If open the file in TextEdit and save it without changing anything, the funny chars aren't there when I subsequently open it with nano:
<?php
file_put_contents('foo.txt', 'ΦФ')
or die('file put failed');
?>
And this is where things get pretty darn confusing to me. The PHP code on the mac looks awesome when I open it using text edit...exactly as I want it to:
<?php
file_put_contents('foo.txt', 'ΦФ')
or die('file put failed');
?>
I run it with no complaints or weird chars appearing and the resulting file is 4 bytes as weedpacket predicted:
MyMac:Desktop sneakyimp$ php chump.php
MyMac:Desktop sneakyimp$ ls -l foo.txt
-rw-r--r-- 1 sneakyimp staff 4 Feb 28 14:00 foo.txt
HOWEVER, when I open the output file foo.txt in TextEdit on the Mac, it doesn't contain two greek chars but four chars that look nothing like the ones I put in there.
ΦФ
Further boggling my brain is the fact that when I download foo.txt using Dreamweaver to my WinXP machine, I can open it in notepad or dreamweaver and there are my two greek chars in all their naked greek glory:
ΦФ
I guess this weird-char-thing illustrates that I'm not the only person confused by utf8 encoding. This is reassuring -- or maybe not?
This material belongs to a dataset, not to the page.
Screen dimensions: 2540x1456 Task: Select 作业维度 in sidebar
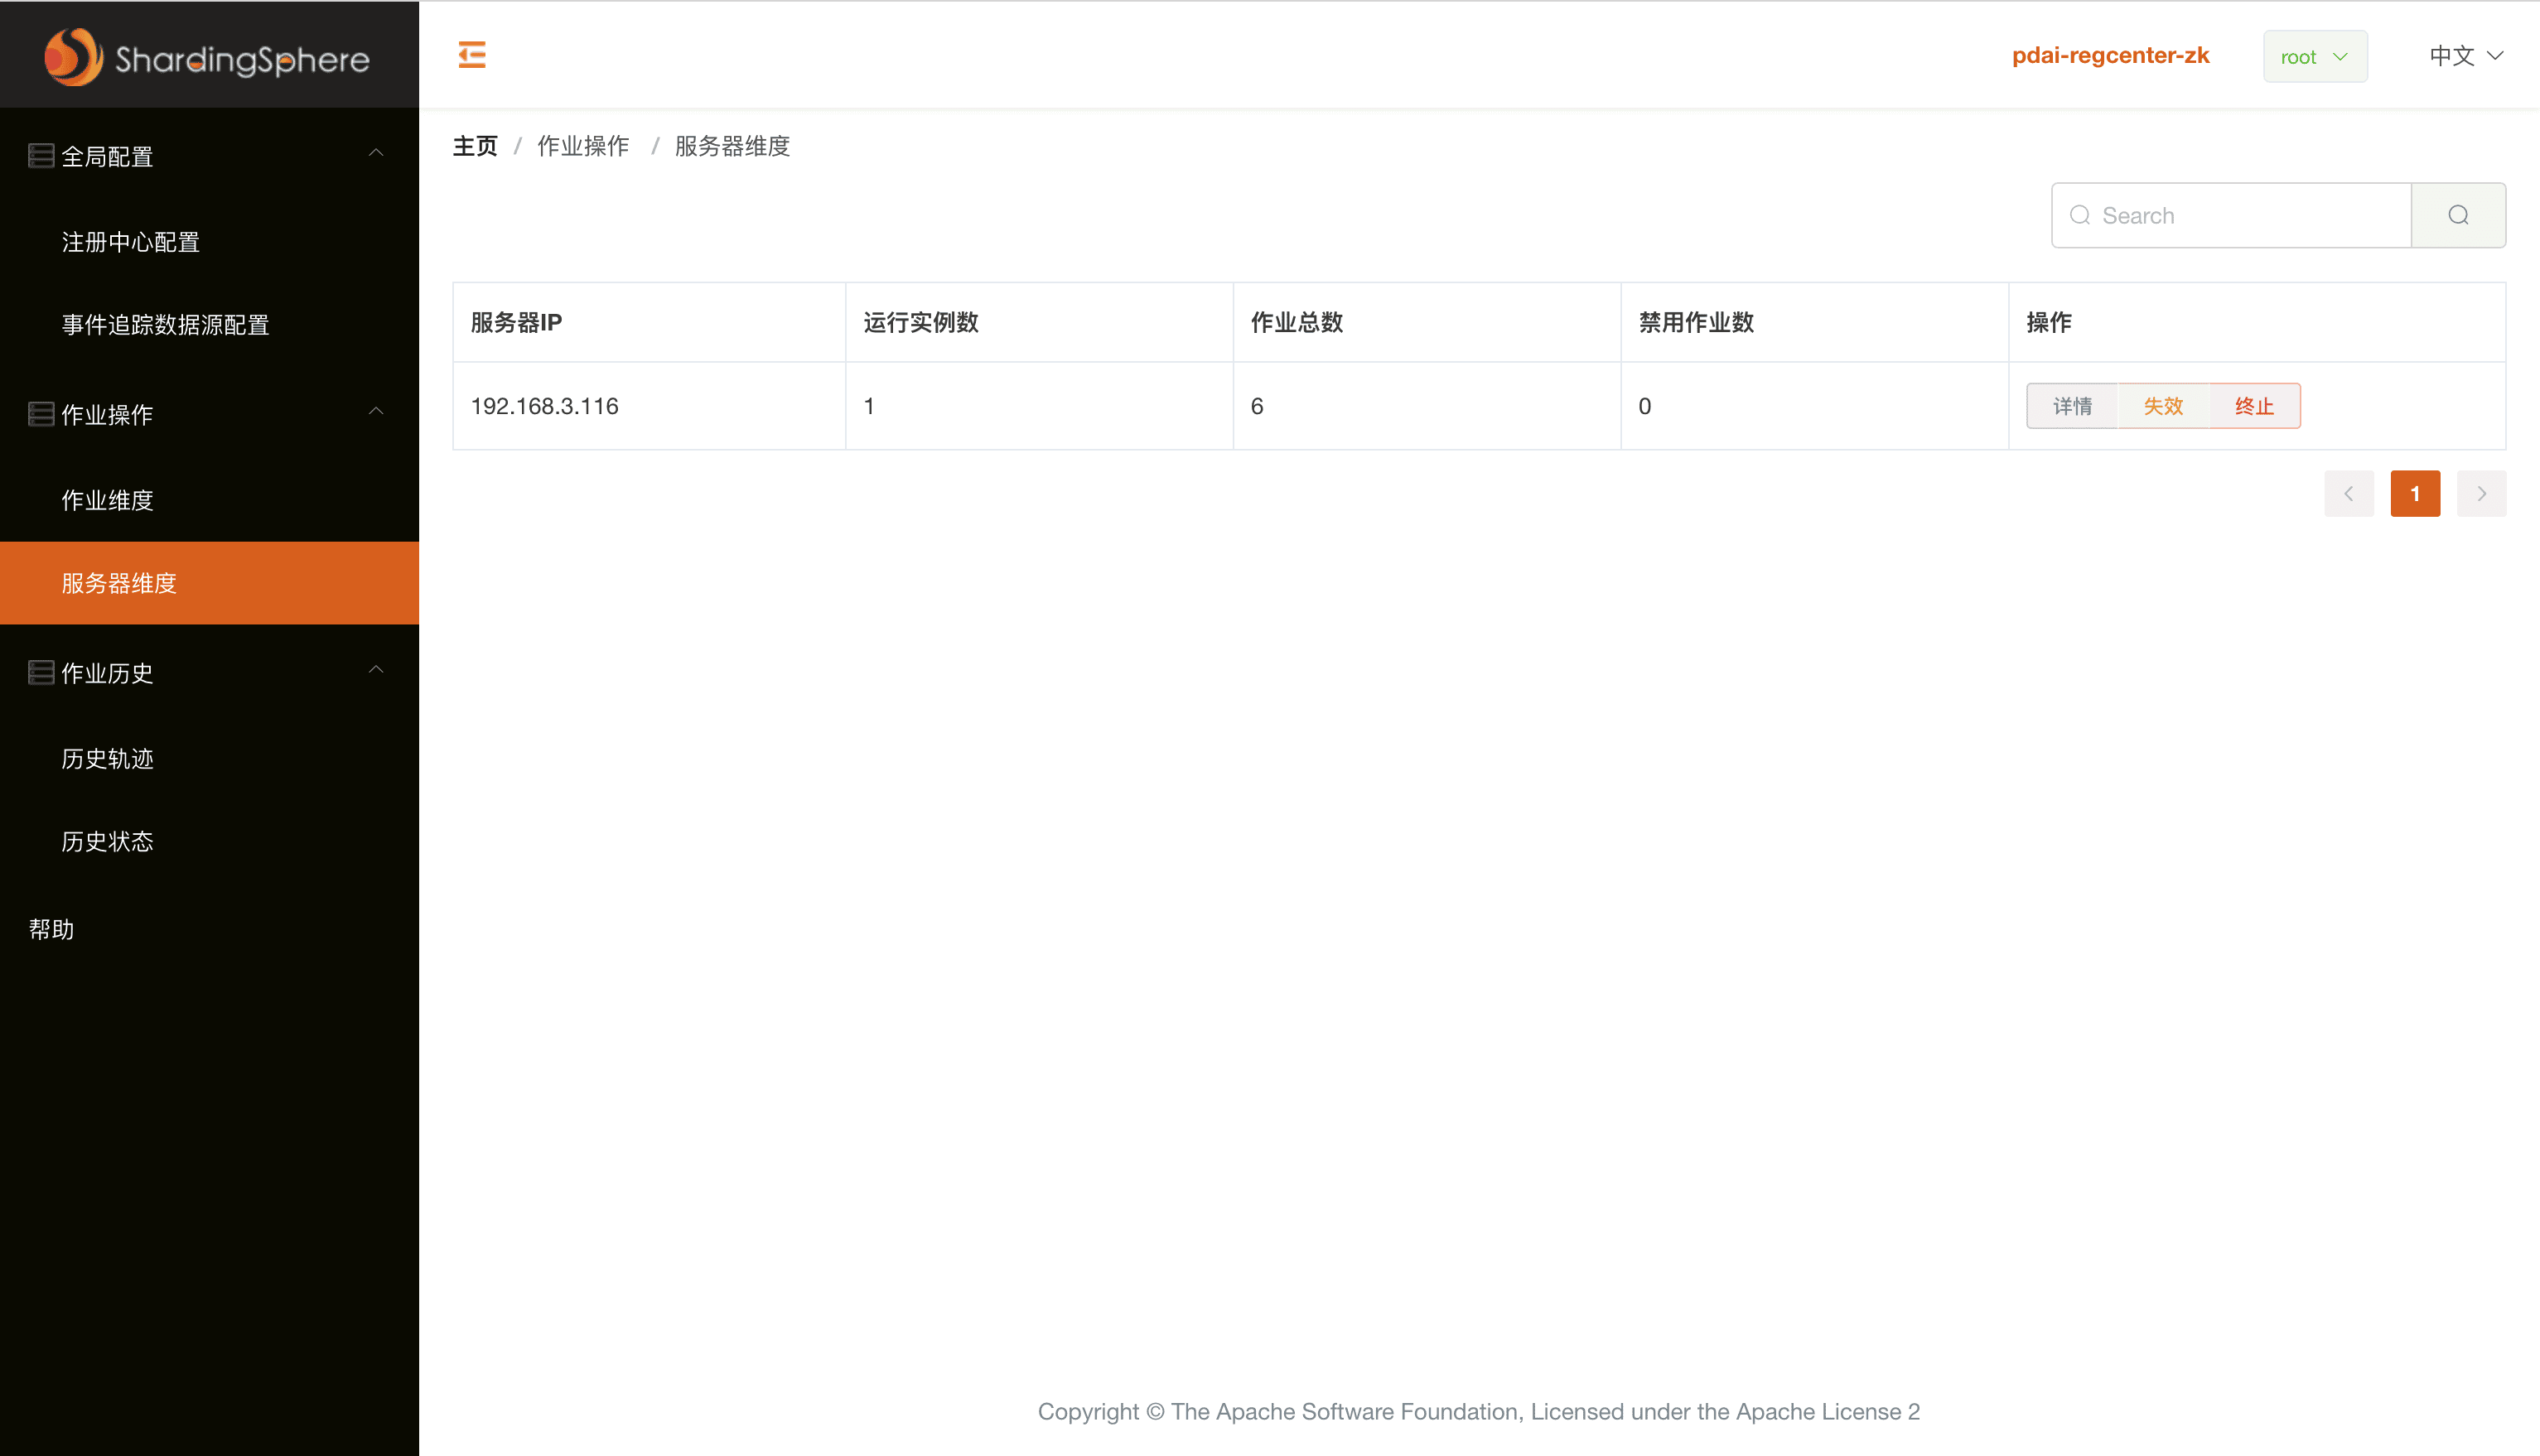point(108,500)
I will tentatively say that PHP seems to do its job properly. When you run PHP on some file, it would appear to interpret the PHP file properly regardless of whether it is UT8 or ASCII encoded. What puzzles me is what happens when I run this script (named 'bar.php') on foo.txt:
<?php
echo "file foo.txt is " . filesize('foo.txt') . " bytes\n";
$str = file_get_contents('foo.txt');
echo "the contents of foo.txt have a string length of " . strlen($str) . " characters\n";
for($i=0; $i<strlen($str); $i++) {
echo "\t$i=" . $str[$i] . "\n";
}
?>
The output in my terminal window is this:
MyMac:Desktop sneakyimp$ php bar.php
file foo.txt is 4 bytes
the contents of foo.txt have a string length of 4 characters
0=Î
1=¦
2=Ð
3=¤
I'm perfectly willing to accept that foo.txt has a filesize of 4 bytes but I must take issue with the thought that it is 4 characters long. It's only got two greek chars, not 4.
This also brings me round to my original question about information coming off a socket. [man]socket_read[/man] returns a string value. If I attempt to deal with that string value in the wrong way, I could be getting gibberish (and twice as much of it!) rather than the original greek or japanese or whatever that was coming off the socket.
There seems to be a bit more to this than I am understanding.